Start of Data for analysis

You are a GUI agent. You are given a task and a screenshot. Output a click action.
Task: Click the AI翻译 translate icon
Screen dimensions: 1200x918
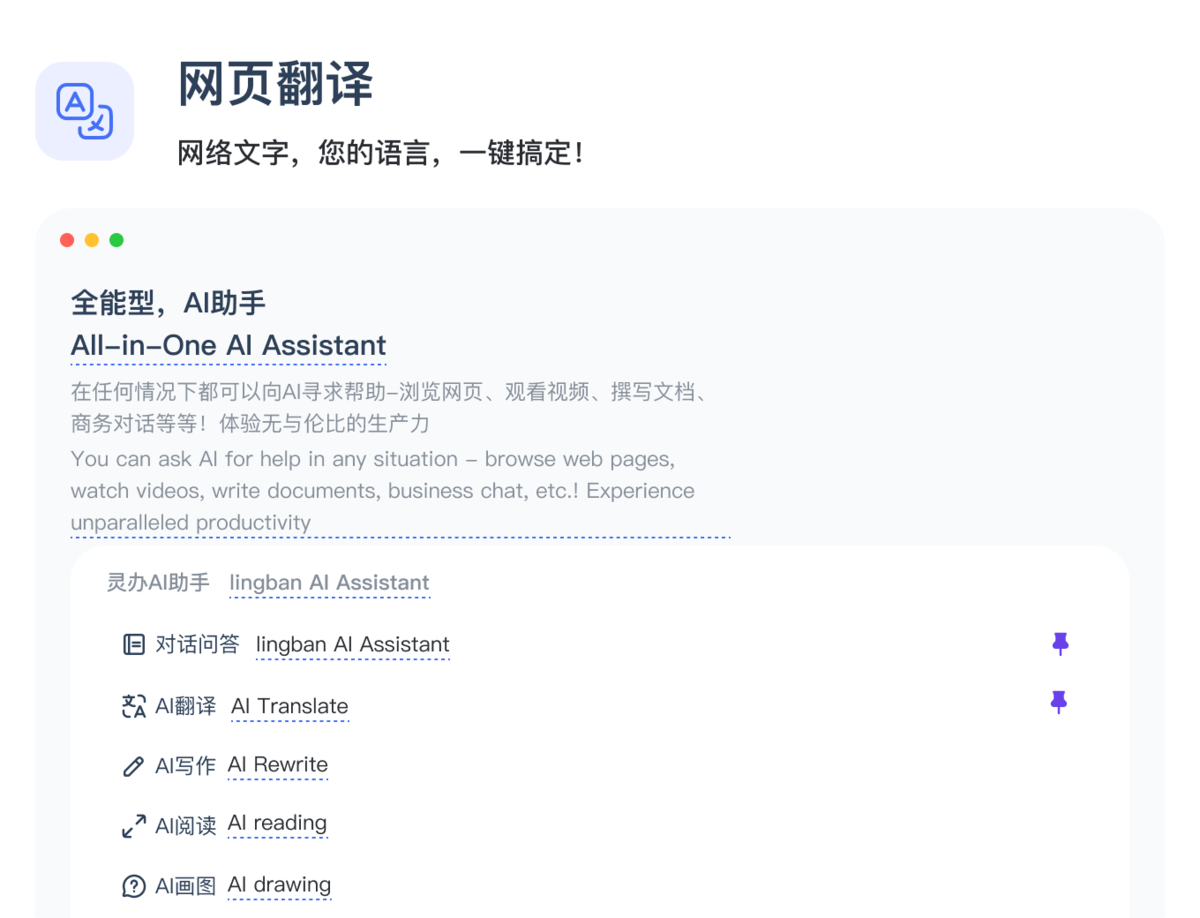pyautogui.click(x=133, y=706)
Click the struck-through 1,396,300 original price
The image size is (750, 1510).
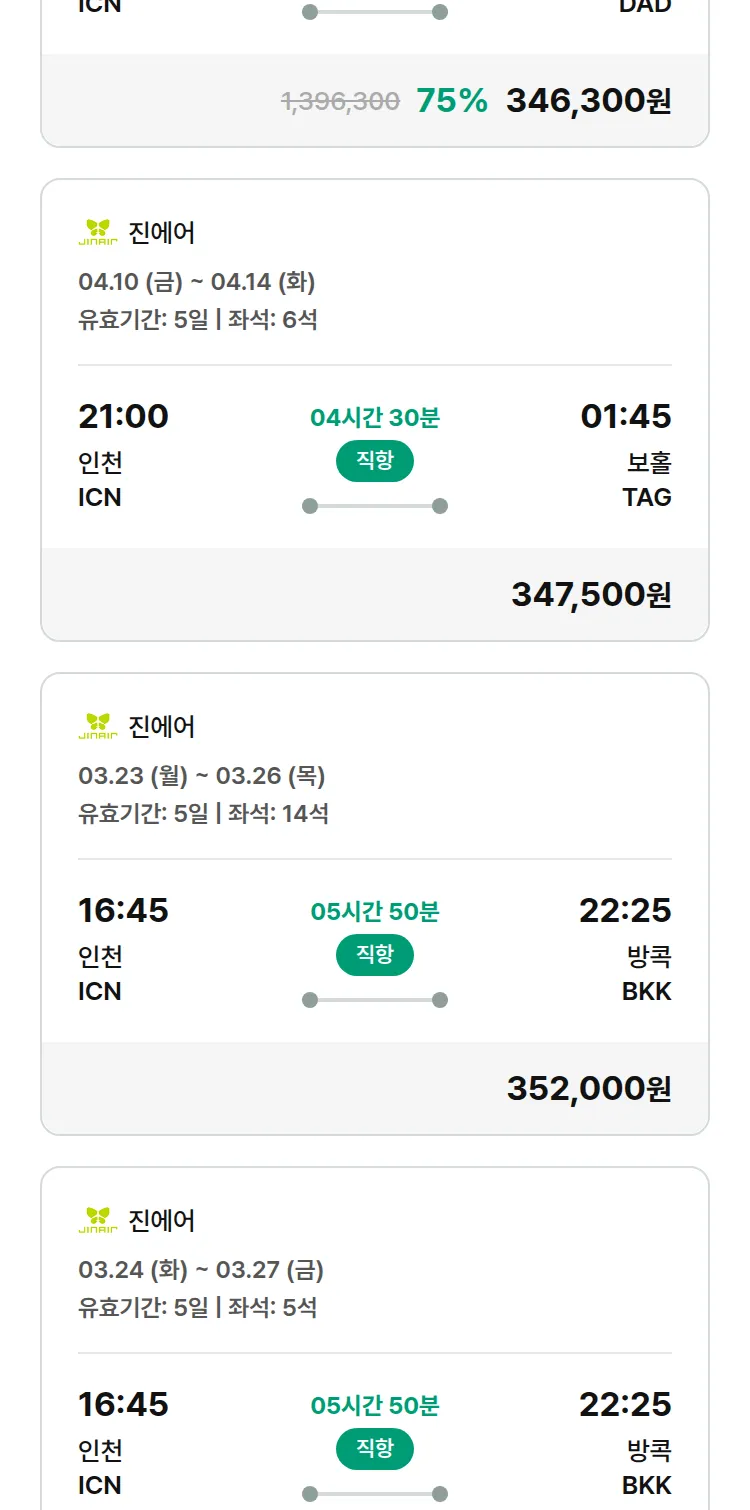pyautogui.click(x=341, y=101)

End of Data for analysis

* Exercise objective: Please retype the data exactly as it appears, but without any of its pictures.

* Final answer:
You are a GUI agent. You are given a task and a screenshot. Output a click action.
Task: Click the AI翻译 translate icon
Screen dimensions: 1200x918
pyautogui.click(x=133, y=706)
Click the struck-through 1,396,300 original price
The image size is (750, 1510).
pyautogui.click(x=341, y=101)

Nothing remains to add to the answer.